If you have a actual data for a two-sample t-test, use t.test(...) with the following syntax.

t.test(
  x = #vector of values for first group
 , y = #vector of values for the second group
 , mu = #null difference in population means, USUALLY = 0! 
 , alternative = # the type of hypothesis test to run
 , var.equal = FALSE # we will assume the pop. variances are unequal in this class 
 , conf.level = # your confidence level as a decimal
    )

If you don’t have data and only have sample statistics, use tsum.test(...) with the following syntax.

tsum.test(
   mean.x = #sample mean from group 1 
  , s.x = #sample std dev from group 1
  , n.x = # sample size from group 1
  , mean.y = #sample mean of group 2
  , s.y = # sample std dev of group 2
  , n.y = # sample size of group 2
  , mu = #null difference in population means, USUALLY = 0! 
  , alternative = # the type of hypothesis test to run
  , var.equal = FALSE # we will assume the pop. variances are unqequal in this class 
  , conf.level = # your confidence level as a decimal
)

Let’s see these functions in action, again using the fastfood data set.

We typically think that salads are a healthier option than burgers when dining out. While “healthiness” is a complicated notion, we can compare the calorie content of these food options as a first pass at healthiness. For instance, a fast food diner may assume they are eating a lower calorie option by ordering a salad over a burger. How true is this on average?
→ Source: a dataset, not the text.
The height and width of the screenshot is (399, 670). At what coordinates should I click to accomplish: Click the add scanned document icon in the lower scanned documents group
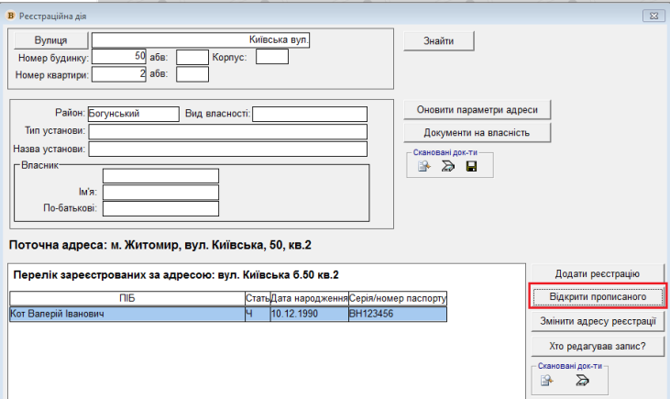point(547,382)
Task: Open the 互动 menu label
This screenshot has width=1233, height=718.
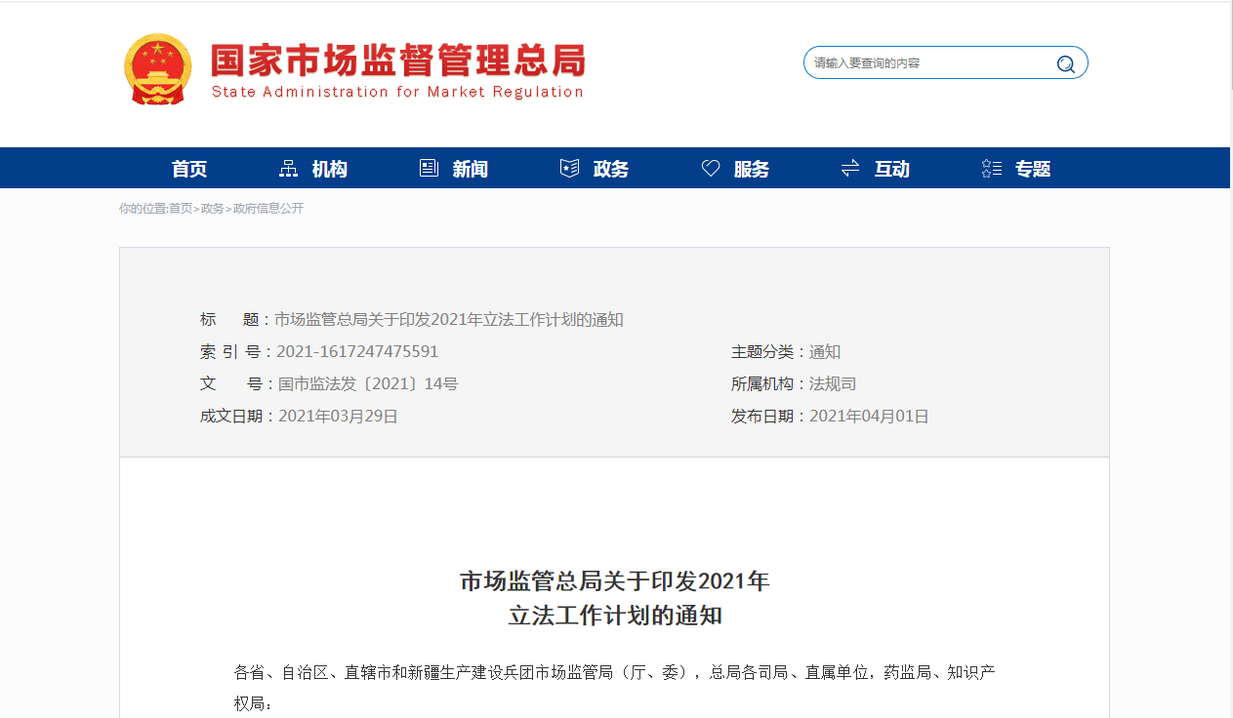Action: [892, 169]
Let’s get the data ready for comparison.

burgers <- fastfood %>%
  filter(str_detect(item, '[bB]urger')) 
salads <- fastfood %>%
  filter(str_detect(item, '[sS]alad'))

Let \(\mu_B\) and \(\mu_S\) denote the average calorie content of fast food burgers and salads respectively. We want to test to see if fast food salads are lower calorie than burgers, on average. This notion, as a hypothesis test is

\[\begin{array}{cc} H_0: \mu_S - \mu_B = 0 \\ H_a: \mu_S - \mu_B < 0 \end{array} \]

because if \(\mu_S < \mu_B\) then \(\mu_S - \mu_B < 0\). Executing this test with t.test is easy! We will use a significance level of \(\alpha = .05\).

results <- t.test(
  x = salads$calories
  , y = burgers$calories
  , alternative = 'less'
  , conf.level = .95
  , var.equal = F
)
results
## 
##  Welch Two Sample t-test
## 
## data:  salads$calories and burgers$calories
## t = -5.5512, df = 107.05, p-value = 1.039e-07
## alternative hypothesis: true difference in means is less than 0
## 95 percent confidence interval:
##       -Inf -169.6743
## sample estimates:
## mean of x mean of y 
##  367.8125  609.8214

With a p-value of \(p \approx 1.04 \times 10^{-7} < .05 = \alpha\), we reject the null hypothesis and accept the alternative. In other words, to data provide strong evidence that, on average, fast food salads have fewer calories than burgers. Just how different are these averages? Let’s estimate the difference \(\mu_S - \mu_B\) with a typical two-sided confidence interval.

results <- t.test(
  x = salads$calories
  , y = burgers$calories
  , alternative = 'two.sided'
  , conf.level = .95
  , var.equal = F
)
results$conf.int
## [1] -328.4319 -155.5859
## attr(,"conf.level")
## [1] 0.95

This calculation implies that fast food salads contain between about 155.6 and 328.4 fewer calories than burgers on average at the 95% confidence level.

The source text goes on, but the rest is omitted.